I agree that a few lines of change in multibody
could have a significant impact on the user's code. I'm testing Anzu-master-Drake-PR now. I wonder what I should do next.
I'll need to talk to users more, I guess.
I wish we have some kind of Quality Assurance department. :thinking:
Damrong, can you explain what caused the MbP failures? I was thinking HydroWithFallback would be exactly equivalent to Point contact unless there was specifically-tagged hydro geometry. That seems unlikely in MbP tests unless they were specifically hydro tests or maybe tests that the model-selection feature is working properly (with those tests assuming point contact as the default).
@sherm1 If you look at the PR's pushes, I think the explanation is pretty clear.
Sorry for the false alarms. The unit test failures in Drake are easy to fix. It's like there are two places in the code where we need to flip the two switches at the same time.
There is no more unit test failure in Drake #16569. I do have one unit test failure in Anzu that I need to check.

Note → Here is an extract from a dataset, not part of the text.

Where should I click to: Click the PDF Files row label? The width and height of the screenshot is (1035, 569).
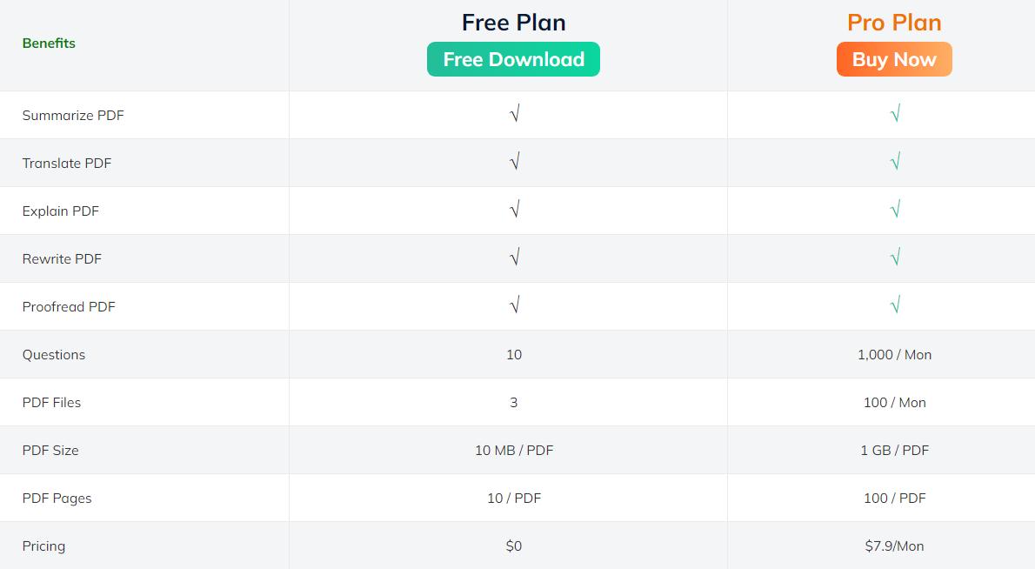[x=50, y=402]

Hopefully, it's just another simple fix.
@Brian-Acosta Thanks for your question about plant.set_contact_model()
. This issue considers changing the default to hydroelastic with fallback. You might want to attend the coming Drake Developers meeting on 2/14/22 this Valentine Monday.
Now we have a draft Drake PR https://github.com/RobotLocomotion/drake/pull/16569 for this issue.

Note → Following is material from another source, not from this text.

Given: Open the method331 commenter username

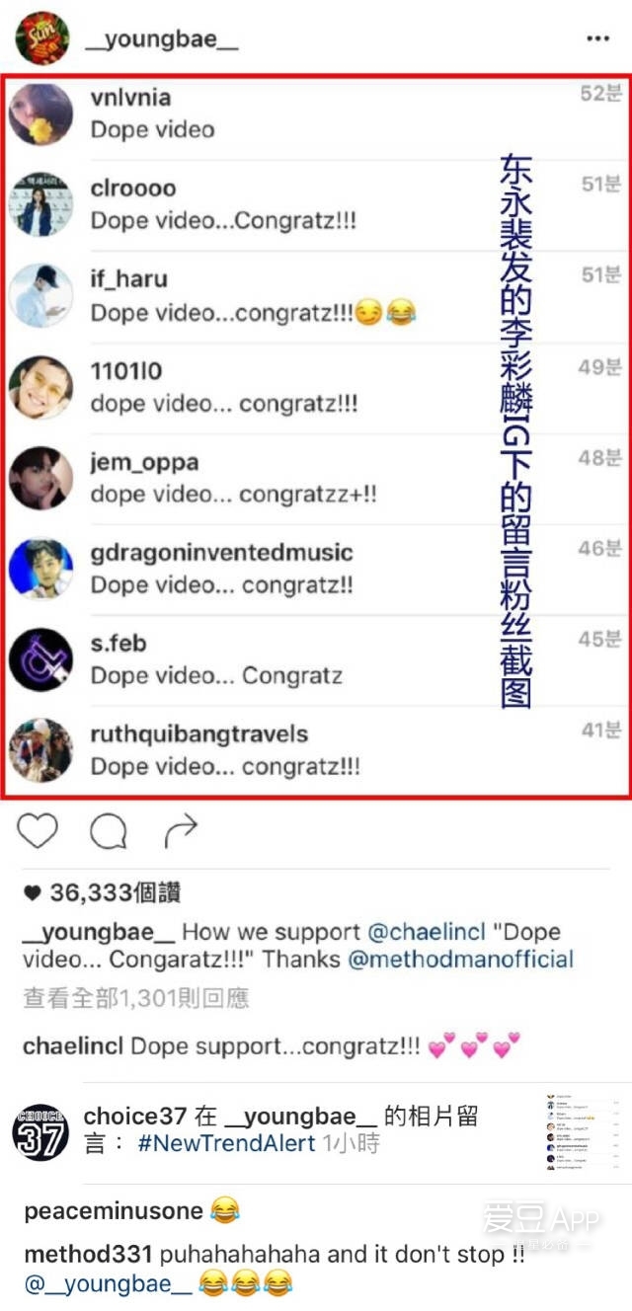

Update on Anzu side, I got one failed unit test with easy fix.
A simple fix (back to the past) is to restore the point contact:
builder.mutable_builder().mutable_plant().set_contact_model(
drake::multibody::ContactModel::kPoint);
A better fix (step into the future) is to improve definitions of collision hydroelastic geometries and to remove the many tiny collision spheres. Here I omit details from Anzu since it's not a part of Drake.

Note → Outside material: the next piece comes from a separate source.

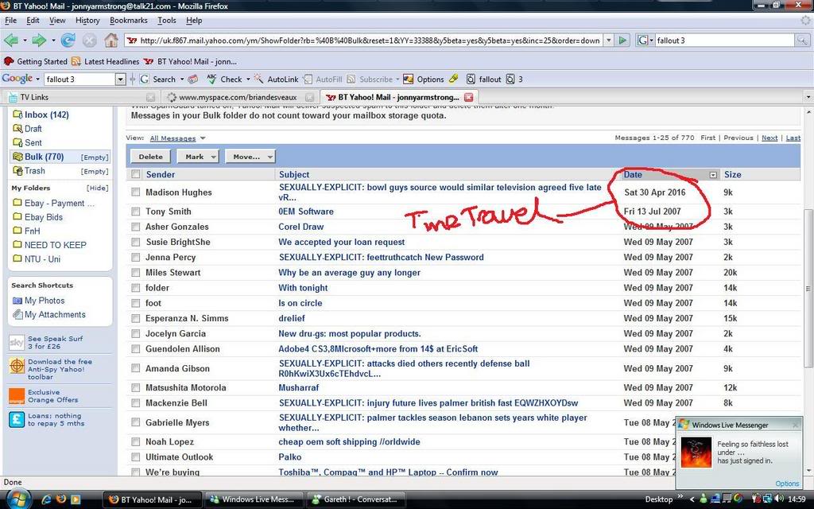This screenshot has height=509, width=814.
Task: Open the Inbox folder icon in sidebar
Action: pos(17,115)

This raises an interesting question in hydroelastic adoption. Users might already have many models with custom collision spheres for point contacts. Switching the contact model default might trigger failures in their code.
We'll have to tell them to do set_contact_model(drake::multibody::ContactModel::kPoint);
to restore the glorious past, while we're stepping into the bright future. CC: @calderpg-tri
I got on the phone with Damrong. Something about the prior post is confused or incomplete. He'll correct it later on.
Thank you @jwnimmer-tri . I think that the unit test was set up with collision geometries for both point contact and hydroelastics. In the past, by default, we use point contacts, so the hydroelastic parts didn't take effect. In the future, if we default to hydroelastics, the hydroelastic contact shows up and changed the behavior of the sim.
If users never set <drake:rigid_hydroelastic>
,<drake:compliant_hydroelastic>
tags before, the behavior should be the same for the new default. I think that's why most of the unit tests did pass. Only this one unit test failed.
@calderpg-tri could you confirm what I said about mixing collision geometries with point-contact + hydroelastic-contact in that unit test, please?
Yes, the issue is a model in Anzu that mixes collision geometries using point-contact and hydroelastic-contact. I believe the ideal solution would be to return to the original model (just using boxes and cylinders, no additional collision spheres or tweaks) with all parts using hydroelastic contact.
@sherm1 #16569 has merged. If it passes Nightly CI tonight, could you please close this issue tomorrow?
I'll close it now -- we can reopen if it fails!
Per Slack thread here a user was understandably surprised that after properly annotating geometry with hydroelastic properties his simulation used only point contact.
Changing the default contact model from Point to HydroelasticWithFallback would eliminate that surprise but still use point contact for un-annotated geometry.
If we make this change we should update the hydroelastic user guide also to reflect it.
My proposal would be to change it now for Drake 1.0. Assigned to Rico initially for delegation/disposition.